To illustrate the difficulty in timing the implementation of new technologies, consider laparoscopic gastric banding in bariatric surgery. Adjustable gastric banding was first described in 1993 and, following clinical trials by trained surgeons, the LAP-BAND Adjustable Gastric Banding System was first approved by the FDA in 2001 (11). By 2008, laparoscopic adjustable gastric banding had become the most common weight-loss operation performed in the world, representing 42.3% of all weight-loss procedures globally and a similar proportion in the United States (12). While this gap of almost 20 years between the first description of the gastric banding and the peak of its use does not seem rushed, there were multiple risks that only became apparent after it had dramatically risen in popularity. Band erosion, slippage with gastric prolapse, port site infections, and device malfunctions were all major complications that were found to occur at unacceptably high rates. Patients undergoing adjustable banding experienced major morbidities and re-operation at significantly higher rates than comparable procedures such as Roux-en-Y gastric bypass or laparoscopic sleeve gastrectomy; compounding this increased risk, patients undergoing banding also experienced relatively less weight loss (13,14). In response to these findings, adjustable gastric banding has steadily decreased in volume; by 2020 it counted for less than 2% of all bariatric procedures in the United States (15).

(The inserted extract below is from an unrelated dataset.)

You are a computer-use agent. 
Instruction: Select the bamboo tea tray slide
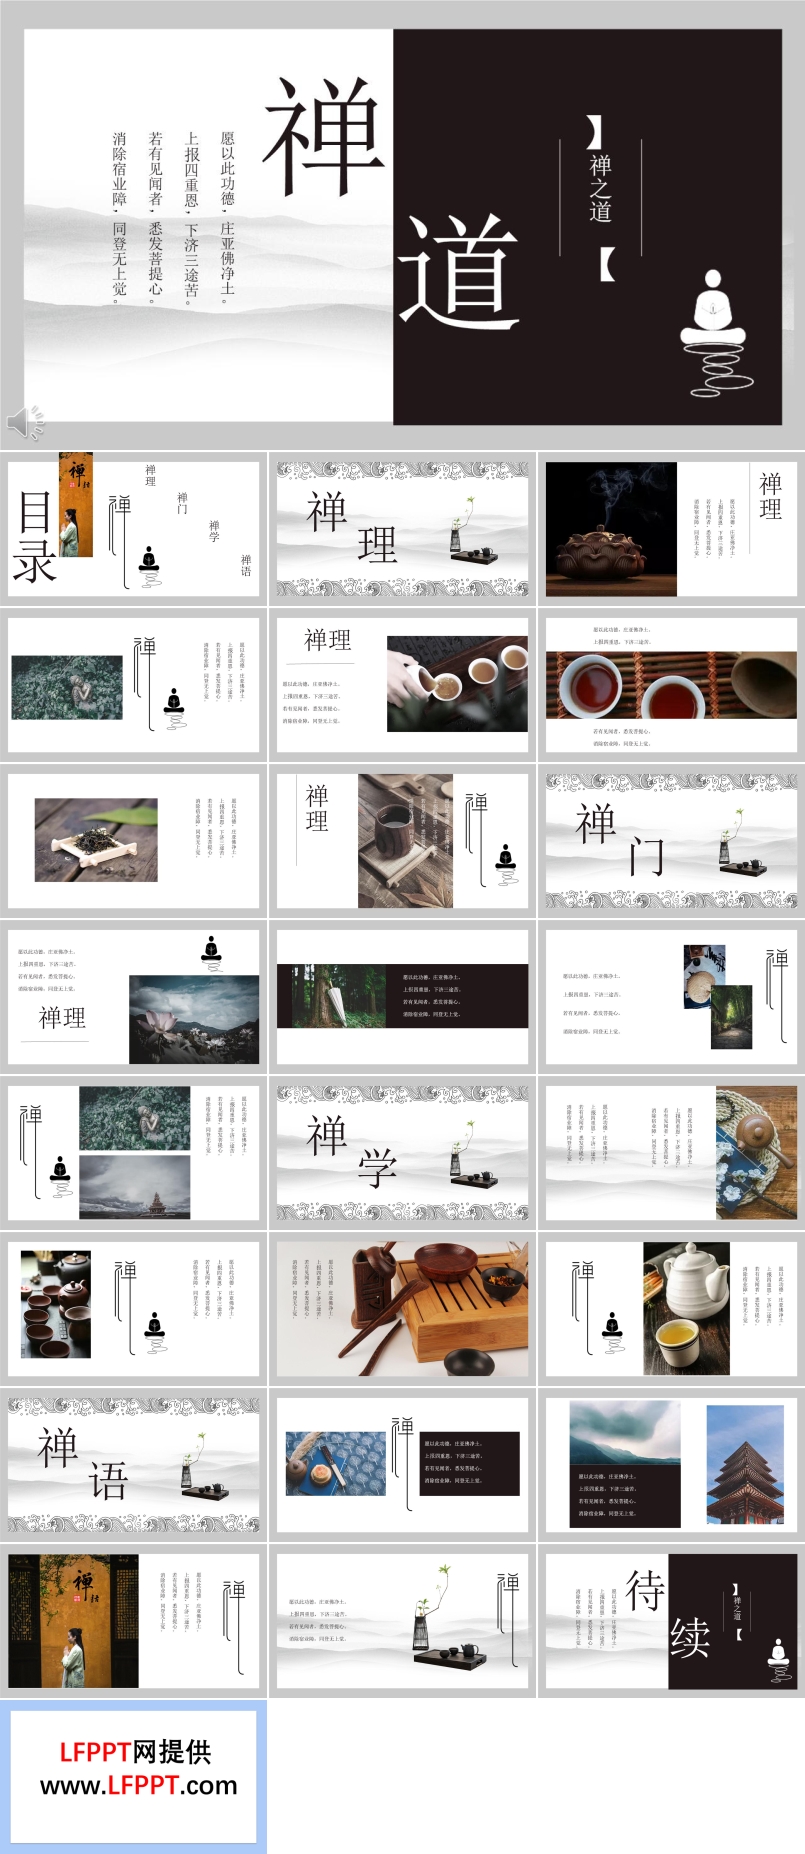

Given the risks of adjustable banding and its limited efficacy relative to other options, it is no longer a standard operation at most medical centers. Due to its rapid implementation in the 2000’s however, gastric banding has been slow to regress completely. Many surgeons learned in their training that this was an accepted practice, and a certain number continue to perform gastric banding. In a 2016 survey on innovation in bariatric surgery, 8% of surgeons stated that they would still consider adjustable banding to be a standard of care to examine new technologies against (16). This is certainly a lower percentage than it would have been a decade earlier, but the fact that 8% of the surveyed surgeons continue to consider banding a gold standard clearly demonstrates how firmly ingrained a technology can become even when outcomes do not justify its broad use. Once surgeons have been taught that a new technology is a standard treatment, it is difficult to unlearn that training.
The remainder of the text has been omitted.